1. Academic Validation
  2. Dismantlable Coronated Nanoparticles for Coupling the Induction and Perception of Immunogenic Cell Death

Dismantlable Coronated Nanoparticles for Coupling the Induction and Perception of Immunogenic Cell Death

  • Adv Mater. 2024 Apr 21:e2313097. doi: 10.1002/adma.202313097.
Huan Liang 1 Chunchen Xu 1 Daoxia Guo 1 Fei Peng 2 Nan Chen 2 Haiyun Song 1 Xiaoyuan Ji 1


  • 1 School of Public Health, Shanghai Jiao Tong University School of Medicine, Shanghai, 200025, China.
  • 2 College of Chemistry and Materials Science, The Education Ministry Key Lab of Resource Chemistry, Joint International Research Laboratory of Resource Chemistry of Ministry of Education, Shanghai Key Laboratory of Rare Earth Functional Materials, and Shanghai Frontiers Science Center of Biomimetic Catalysis, Shanghai Normal University, Shanghai, 200234, China.

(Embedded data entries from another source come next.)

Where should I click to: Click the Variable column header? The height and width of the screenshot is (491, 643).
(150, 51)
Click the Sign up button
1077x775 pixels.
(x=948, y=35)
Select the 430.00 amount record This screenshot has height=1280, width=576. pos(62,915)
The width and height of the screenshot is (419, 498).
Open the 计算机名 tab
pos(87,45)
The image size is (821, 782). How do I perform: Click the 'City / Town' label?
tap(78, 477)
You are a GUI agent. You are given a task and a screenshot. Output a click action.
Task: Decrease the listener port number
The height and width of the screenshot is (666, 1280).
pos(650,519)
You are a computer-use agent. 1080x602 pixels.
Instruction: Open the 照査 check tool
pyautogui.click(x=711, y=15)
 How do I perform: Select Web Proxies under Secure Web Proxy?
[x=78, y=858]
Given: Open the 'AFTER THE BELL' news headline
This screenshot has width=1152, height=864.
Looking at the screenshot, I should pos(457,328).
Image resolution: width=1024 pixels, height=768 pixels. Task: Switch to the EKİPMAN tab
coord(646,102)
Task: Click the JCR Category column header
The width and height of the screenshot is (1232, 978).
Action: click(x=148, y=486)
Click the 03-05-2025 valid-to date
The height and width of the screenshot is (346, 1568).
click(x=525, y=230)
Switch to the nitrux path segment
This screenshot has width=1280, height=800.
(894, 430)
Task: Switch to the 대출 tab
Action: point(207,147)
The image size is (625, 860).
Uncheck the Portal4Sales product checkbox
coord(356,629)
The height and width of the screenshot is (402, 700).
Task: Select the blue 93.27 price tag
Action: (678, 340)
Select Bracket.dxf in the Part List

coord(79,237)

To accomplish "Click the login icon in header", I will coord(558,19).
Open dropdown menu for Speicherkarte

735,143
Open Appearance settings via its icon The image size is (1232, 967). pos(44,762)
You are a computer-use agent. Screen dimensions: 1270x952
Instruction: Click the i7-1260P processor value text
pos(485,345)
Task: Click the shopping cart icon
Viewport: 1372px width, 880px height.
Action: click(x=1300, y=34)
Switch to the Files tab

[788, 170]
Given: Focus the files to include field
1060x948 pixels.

Therapy-induced immunogenic cell death (ICD) can initiate both innate and adaptive immune responses for amplified anti-tumor efficacy. However, dying cell-released ICD signals are prone to being sequestered by the TIM-3 receptors on dendritic cell (DC) surfaces, preventing immune surveillance. Herein, dismantlable coronated nanoparticles (NPs) are fabricated as a type of spatiotemporally controlled nanocarriers for coupling tumor cell-mediated ICD induction to DC-mediated immune sensing. These NPs are loaded with an ICD inducer, mitoxantrone (MTO), and wrapped by a redox-labile anti-TIM-3 (αTIM-3) antibody corona, forming a separable core-shell structure. The antibody corona disintegrates under high levels of extracellular Reactive Oxygen Species in the tumor microenvironment, exposing the MTO-loaded NP core for ICD induction and releasing functional αTIM-3 molecules for DC sensitization. Systemic administration of the coronated NPs augments DC maturation, promotes cytotoxic T cell recruitment, enhances tumor susceptibility to immune checkpoint blockade, and prevents the side effects of MTO. This study develops a promising nanoplatform to unleash the potential of host immunity in Cancer therapy.


TIM‐3; antibody corona; immune perception; immunogenic cell death; size shrinkable nanoparticles.